In addition, the Notch (N) expressing cells when compared to the surrounding smaller cells were found to be about 2.5 times and 1.4 times bigger in total area and nuclear area respectively (Figure 1R).
A 3D re-construction of a confocal image of dome-MESO-LacZ expression (Figure 1—figure supplement 2A–A'; Video 1) clearly demonstrated the existence of this previously unidentified cell type in the early larval lymph gland (Figure 1—figure supplement 2B), which is distinct from the progenitor population in terms of different molecular markers, count and size.

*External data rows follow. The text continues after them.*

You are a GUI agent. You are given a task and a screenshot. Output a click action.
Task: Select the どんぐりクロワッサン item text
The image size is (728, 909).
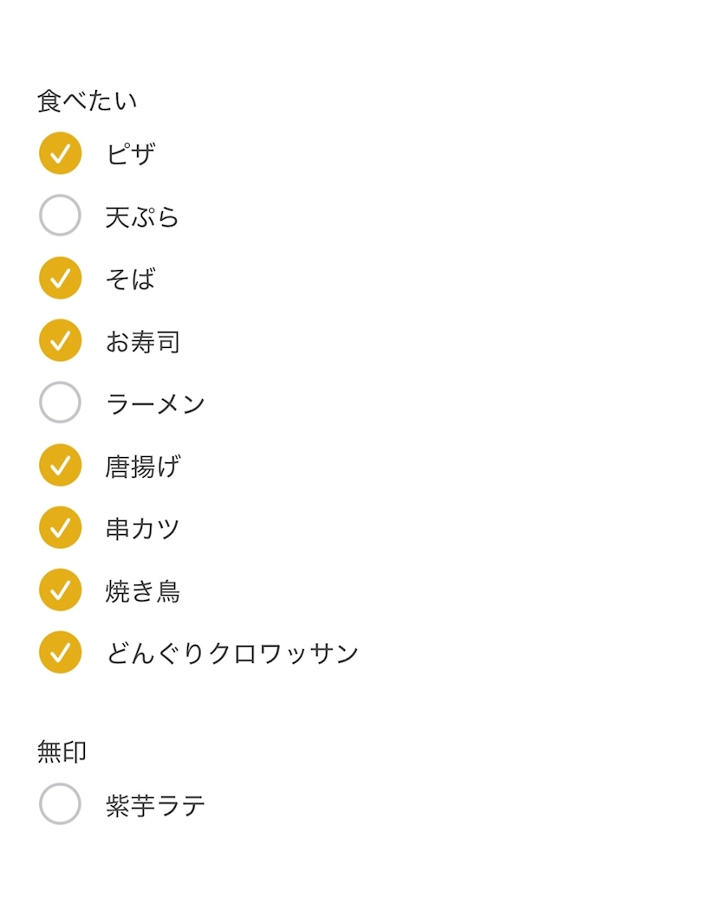pyautogui.click(x=232, y=654)
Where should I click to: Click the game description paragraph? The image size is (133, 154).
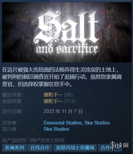62,77
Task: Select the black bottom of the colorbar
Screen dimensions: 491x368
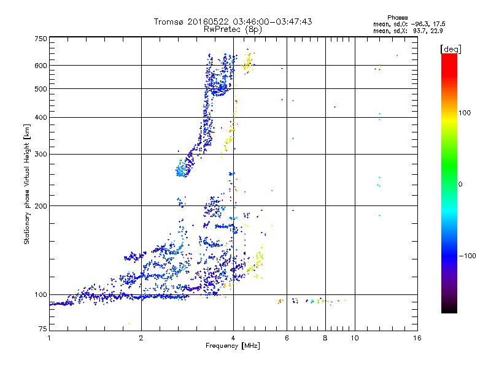Action: click(449, 309)
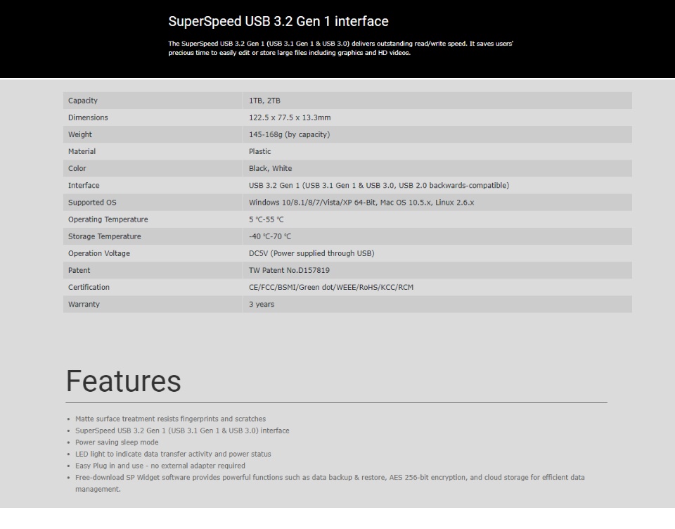Click the Weight row label
This screenshot has width=675, height=529.
tap(80, 134)
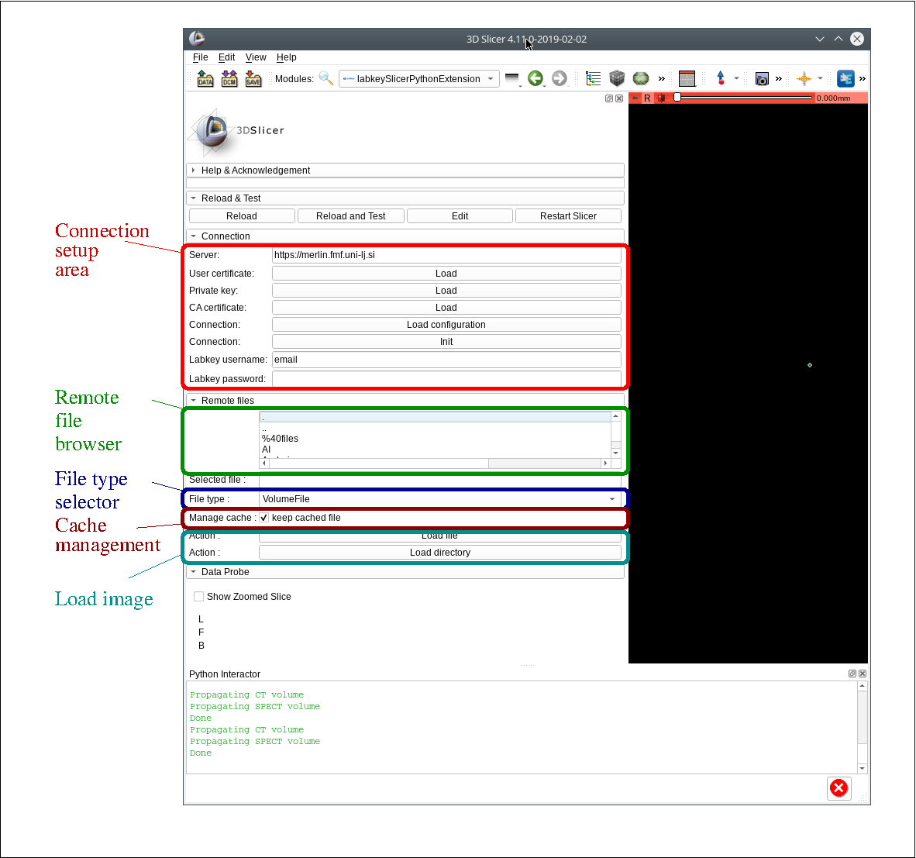Open the View menu

256,57
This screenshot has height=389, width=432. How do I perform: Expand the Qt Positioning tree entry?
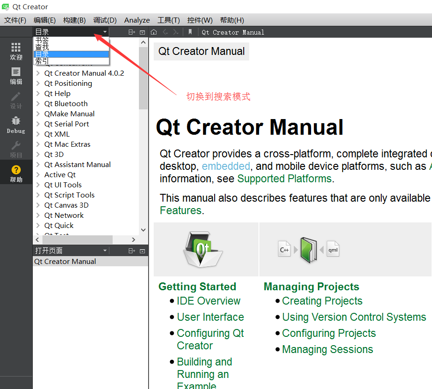click(x=38, y=83)
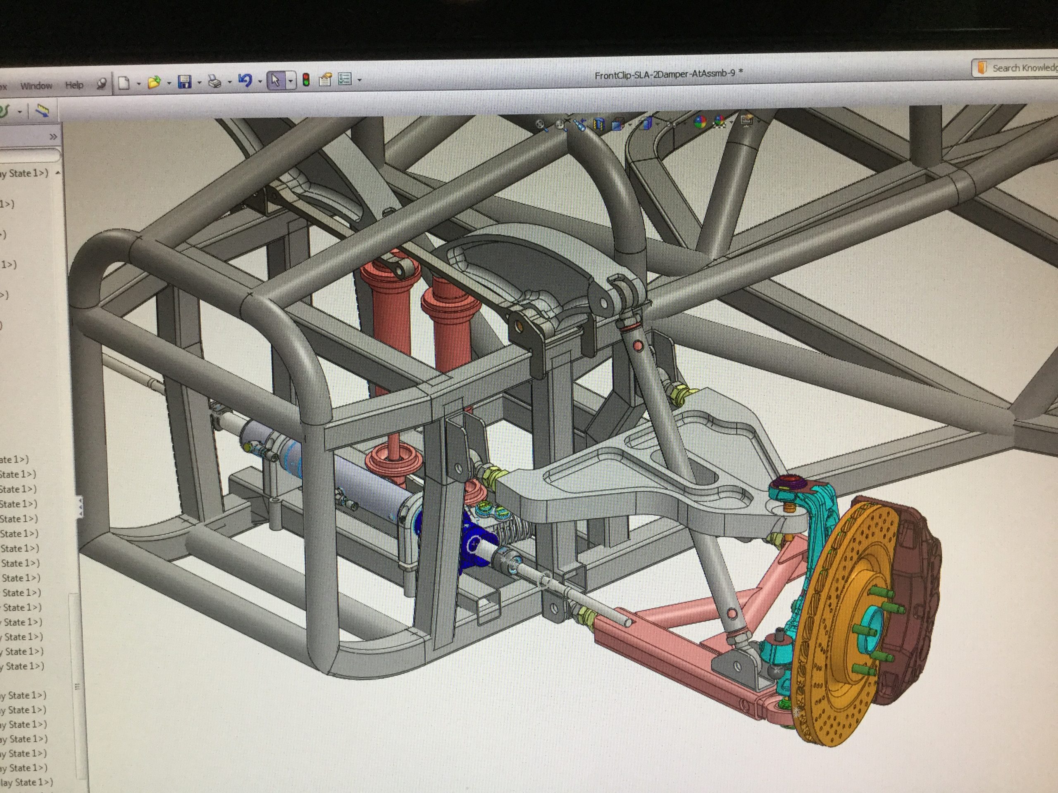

Notch expressing cells in the first instar lymph gland undergo asynchronous division from 13 AEH
To determine the nature of proliferation of the Notch positive big cells, we induced transient labeling of the nucleus by H2B-YFP. This transient labeling was achieved by heat shock activation of UAS-Histone2B-YFP, in late 16 stage of embryonic development for an hour (Figure 2A). To check if all cells were labeled at time 0, in each batch, few embryos were analyzed for YFP label post 2 hr of heat shock. In all cases, the embryonic lymph gland (lg) was uniformly labeled (lg, Figure 2B–B""). For determining the retention of labeling, rest of the embryos were reared till first instar larval stage and dissected at 12, 13 and 18 hr AEH.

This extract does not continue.